_Task description_.
Quote every line of the records from the one containing "Task: Open section settings gear in blue bar" down to the end, word for word, and leave the pictures out.

_Stored rows_.
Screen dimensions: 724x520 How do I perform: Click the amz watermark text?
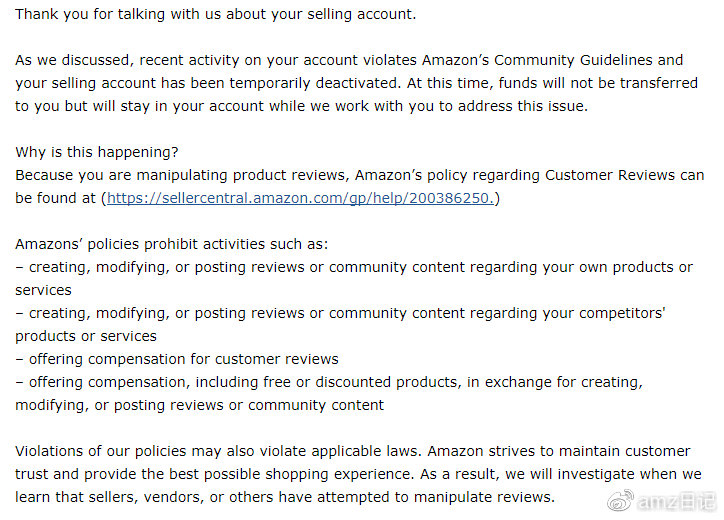(x=676, y=502)
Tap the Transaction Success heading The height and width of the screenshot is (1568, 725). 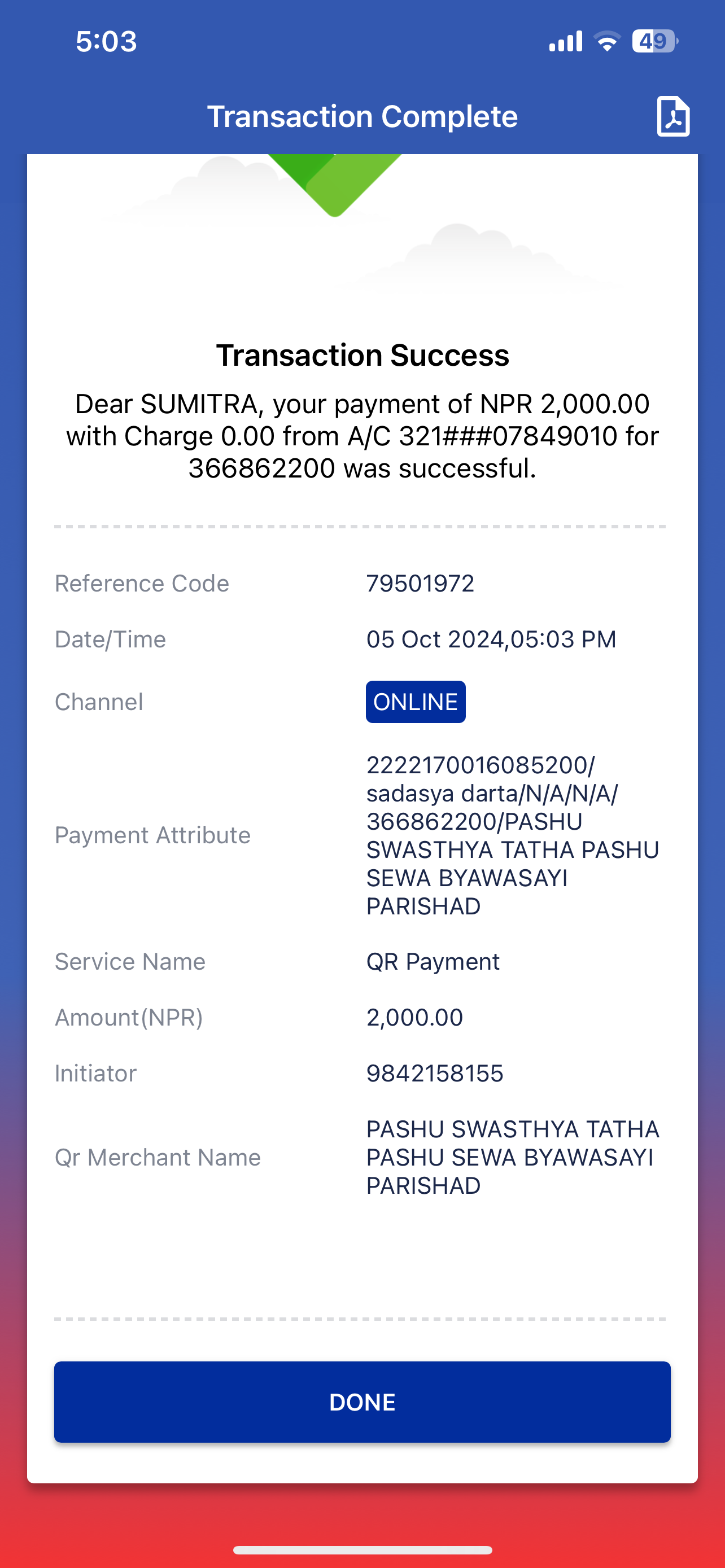362,355
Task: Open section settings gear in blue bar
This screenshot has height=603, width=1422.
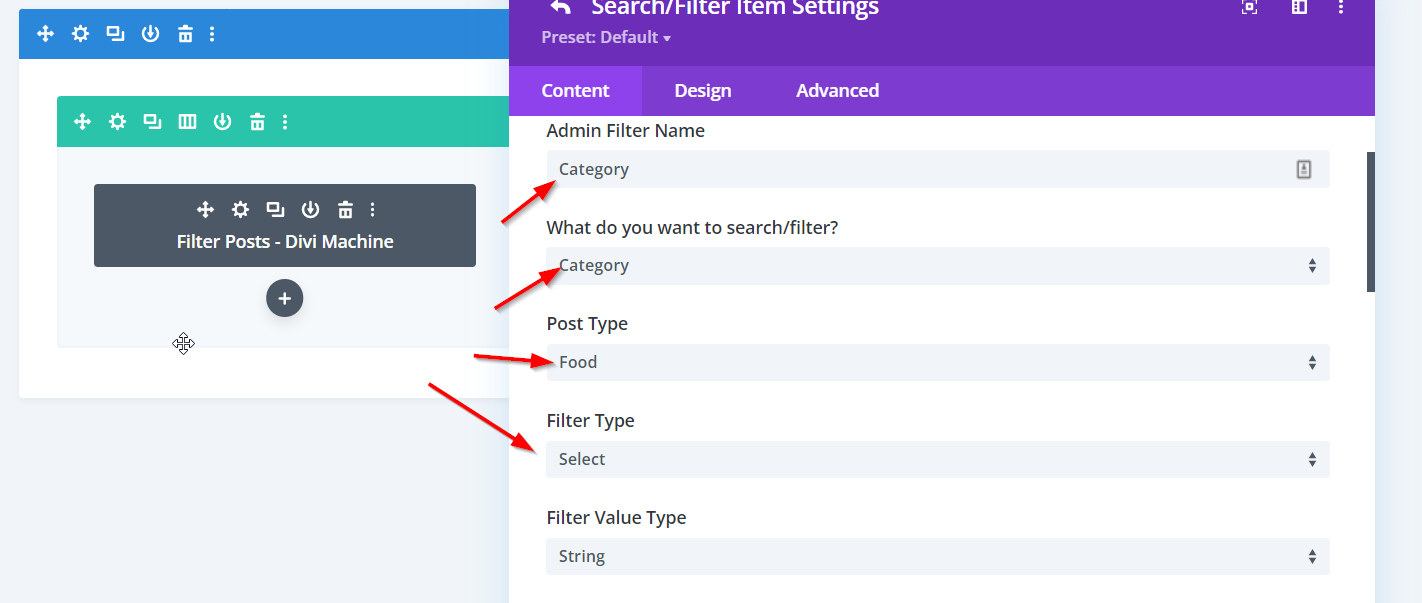Action: point(80,34)
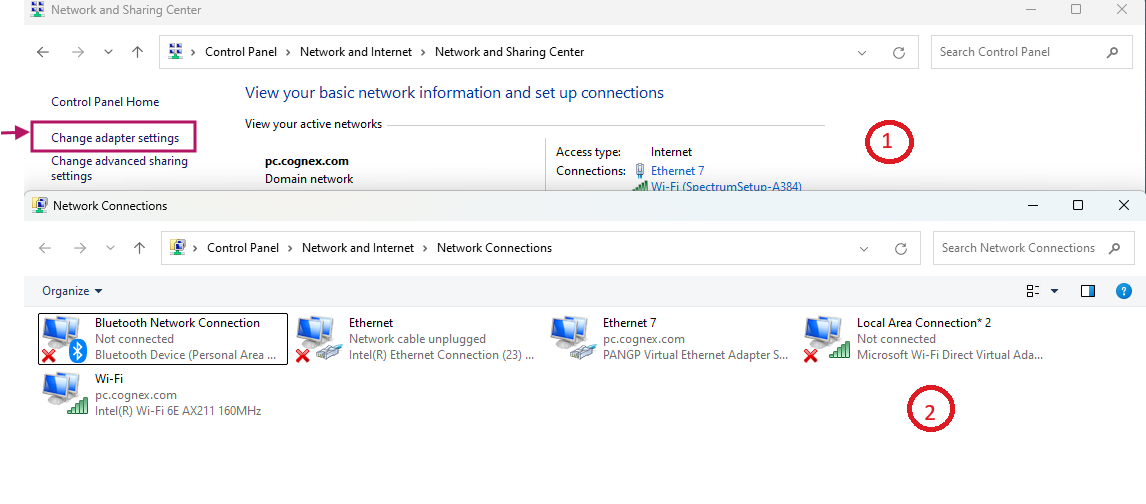The height and width of the screenshot is (504, 1146).
Task: Select the Ethernet 7 PANGP adapter
Action: [572, 339]
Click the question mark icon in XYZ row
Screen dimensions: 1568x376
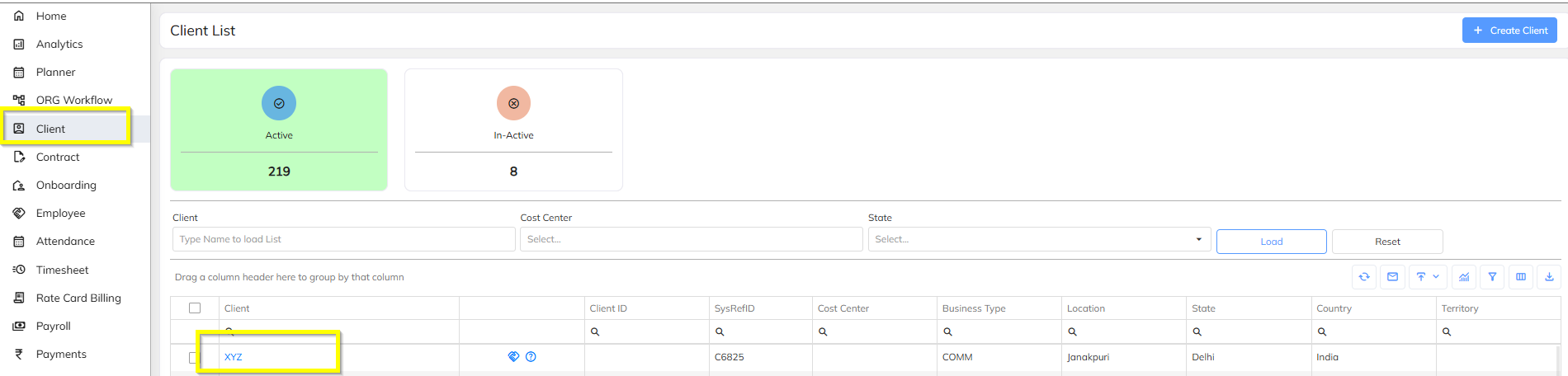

_Task response_.
Task: Open section settings gear in blue bar
This screenshot has height=603, width=1422.
Action: point(80,34)
The height and width of the screenshot is (504, 1146).
Task: Select the Ethernet 7 PANGP adapter
Action: [572, 339]
Click the question mark icon in XYZ row
Screen dimensions: 1568x376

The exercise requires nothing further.